**Collected data:**

= = = = =

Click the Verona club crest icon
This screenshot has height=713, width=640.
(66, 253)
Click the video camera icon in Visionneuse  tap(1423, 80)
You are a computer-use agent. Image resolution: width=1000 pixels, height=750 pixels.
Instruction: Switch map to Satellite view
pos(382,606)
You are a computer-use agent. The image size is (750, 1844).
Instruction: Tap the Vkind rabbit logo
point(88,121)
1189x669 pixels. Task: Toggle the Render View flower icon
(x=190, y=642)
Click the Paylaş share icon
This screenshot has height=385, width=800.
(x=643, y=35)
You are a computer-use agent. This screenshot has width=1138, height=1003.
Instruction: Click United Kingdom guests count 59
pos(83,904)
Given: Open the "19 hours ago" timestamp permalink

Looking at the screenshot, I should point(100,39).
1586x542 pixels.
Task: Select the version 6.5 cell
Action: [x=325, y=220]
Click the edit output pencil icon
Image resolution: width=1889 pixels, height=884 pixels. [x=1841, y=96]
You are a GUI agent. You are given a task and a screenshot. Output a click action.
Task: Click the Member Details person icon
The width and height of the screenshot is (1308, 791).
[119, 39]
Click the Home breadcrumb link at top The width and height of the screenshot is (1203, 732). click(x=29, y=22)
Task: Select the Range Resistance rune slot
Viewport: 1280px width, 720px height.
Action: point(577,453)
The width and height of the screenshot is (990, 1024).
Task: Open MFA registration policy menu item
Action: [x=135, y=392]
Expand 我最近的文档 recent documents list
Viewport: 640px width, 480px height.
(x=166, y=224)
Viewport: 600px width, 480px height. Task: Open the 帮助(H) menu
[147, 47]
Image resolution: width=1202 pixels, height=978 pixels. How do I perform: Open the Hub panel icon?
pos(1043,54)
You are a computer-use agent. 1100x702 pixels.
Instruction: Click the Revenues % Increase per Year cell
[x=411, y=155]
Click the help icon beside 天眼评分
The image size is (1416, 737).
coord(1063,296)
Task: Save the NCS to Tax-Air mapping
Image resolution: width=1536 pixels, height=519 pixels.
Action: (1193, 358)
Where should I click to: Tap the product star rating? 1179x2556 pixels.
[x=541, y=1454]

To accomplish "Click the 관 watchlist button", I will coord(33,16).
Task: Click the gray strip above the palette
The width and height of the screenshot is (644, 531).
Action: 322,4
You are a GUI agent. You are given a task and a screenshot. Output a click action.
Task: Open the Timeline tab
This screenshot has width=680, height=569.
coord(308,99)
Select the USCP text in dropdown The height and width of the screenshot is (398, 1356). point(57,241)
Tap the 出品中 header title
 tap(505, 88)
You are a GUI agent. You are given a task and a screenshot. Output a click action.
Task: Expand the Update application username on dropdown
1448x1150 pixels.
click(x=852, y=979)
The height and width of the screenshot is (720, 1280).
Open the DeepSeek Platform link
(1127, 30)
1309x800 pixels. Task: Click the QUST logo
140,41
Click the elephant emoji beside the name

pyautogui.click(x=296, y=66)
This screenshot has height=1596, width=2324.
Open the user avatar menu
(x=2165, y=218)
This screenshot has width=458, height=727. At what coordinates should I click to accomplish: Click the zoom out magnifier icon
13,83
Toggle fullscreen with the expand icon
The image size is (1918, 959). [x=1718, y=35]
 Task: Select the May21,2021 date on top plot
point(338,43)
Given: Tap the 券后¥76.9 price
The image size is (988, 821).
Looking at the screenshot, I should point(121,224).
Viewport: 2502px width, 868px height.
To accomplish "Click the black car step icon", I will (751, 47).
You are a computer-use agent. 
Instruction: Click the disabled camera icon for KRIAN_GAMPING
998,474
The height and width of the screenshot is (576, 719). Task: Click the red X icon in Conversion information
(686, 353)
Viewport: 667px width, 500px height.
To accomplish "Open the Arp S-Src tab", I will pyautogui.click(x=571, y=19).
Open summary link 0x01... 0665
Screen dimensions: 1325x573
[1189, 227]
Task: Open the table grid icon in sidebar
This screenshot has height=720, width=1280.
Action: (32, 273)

= = = = =

Without leaving anything out, give the entries again exactly.

Click the Verona club crest icon
This screenshot has height=713, width=640.
(66, 253)
Click the video camera icon in Visionneuse  tap(1423, 80)
You are a computer-use agent. Image resolution: width=1000 pixels, height=750 pixels.
Instruction: Switch map to Satellite view
pos(382,606)
You are a computer-use agent. The image size is (750, 1844).
Instruction: Tap the Vkind rabbit logo
point(88,121)
1189x669 pixels. Task: Toggle the Render View flower icon
(x=190, y=642)
Click the Paylaş share icon
This screenshot has height=385, width=800.
(x=643, y=35)
You are a computer-use agent. This screenshot has width=1138, height=1003.
Instruction: Click United Kingdom guests count 59
pos(83,904)
Given: Open the "19 hours ago" timestamp permalink

Looking at the screenshot, I should point(100,39).
1586x542 pixels.
Task: Select the version 6.5 cell
Action: [x=325, y=220]
Click the edit output pencil icon
Image resolution: width=1889 pixels, height=884 pixels. [x=1841, y=96]
You are a GUI agent. You are given a task and a screenshot. Output a click action.
Task: Click the Member Details person icon
The width and height of the screenshot is (1308, 791).
[119, 39]
Click the Home breadcrumb link at top The width and height of the screenshot is (1203, 732). click(x=29, y=22)
Task: Select the Range Resistance rune slot
Viewport: 1280px width, 720px height.
Action: point(577,453)
The width and height of the screenshot is (990, 1024).
Task: Open MFA registration policy menu item
Action: [x=135, y=392]
Expand 我最近的文档 recent documents list
Viewport: 640px width, 480px height.
(x=166, y=224)
Viewport: 600px width, 480px height. Task: Open the 帮助(H) menu
[147, 47]
Image resolution: width=1202 pixels, height=978 pixels. How do I perform: Open the Hub panel icon?
pos(1043,54)
You are a computer-use agent. 1100x702 pixels.
Instruction: Click the Revenues % Increase per Year cell
[x=411, y=155]
Click the help icon beside 天眼评分
The image size is (1416, 737).
coord(1063,296)
Task: Save the NCS to Tax-Air mapping
Image resolution: width=1536 pixels, height=519 pixels.
Action: (1193, 358)
Where should I click to: Tap the product star rating? 1179x2556 pixels.
[x=541, y=1454]

To accomplish "Click the 관 watchlist button", I will coord(33,16).
Task: Click the gray strip above the palette
The width and height of the screenshot is (644, 531).
Action: 322,4
You are a GUI agent. You are given a task and a screenshot. Output a click action.
Task: Open the Timeline tab
This screenshot has width=680, height=569.
coord(308,99)
Select the USCP text in dropdown The height and width of the screenshot is (398, 1356). point(57,241)
Tap the 出品中 header title
 tap(505, 88)
You are a GUI agent. You are given a task and a screenshot. Output a click action.
Task: Expand the Update application username on dropdown
1448x1150 pixels.
click(x=852, y=979)
The height and width of the screenshot is (720, 1280).
Open the DeepSeek Platform link
(1127, 30)
1309x800 pixels. Task: Click the QUST logo
140,41
Click the elephant emoji beside the name

pyautogui.click(x=296, y=66)
This screenshot has height=1596, width=2324.
Open the user avatar menu
(x=2165, y=218)
This screenshot has width=458, height=727. At what coordinates should I click to accomplish: Click the zoom out magnifier icon
13,83
Toggle fullscreen with the expand icon
The image size is (1918, 959). [x=1718, y=35]
 Task: Select the May21,2021 date on top plot
point(338,43)
Given: Tap the 券后¥76.9 price
The image size is (988, 821).
Looking at the screenshot, I should point(121,224).
Viewport: 2502px width, 868px height.
To accomplish "Click the black car step icon", I will (751, 47).
You are a computer-use agent. 
Instruction: Click the disabled camera icon for KRIAN_GAMPING
998,474
The height and width of the screenshot is (576, 719). Task: Click the red X icon in Conversion information
(686, 353)
Viewport: 667px width, 500px height.
To accomplish "Open the Arp S-Src tab", I will pyautogui.click(x=571, y=19).
Open summary link 0x01... 0665
Screen dimensions: 1325x573
[1189, 227]
Task: Open the table grid icon in sidebar
This screenshot has height=720, width=1280.
Action: (32, 273)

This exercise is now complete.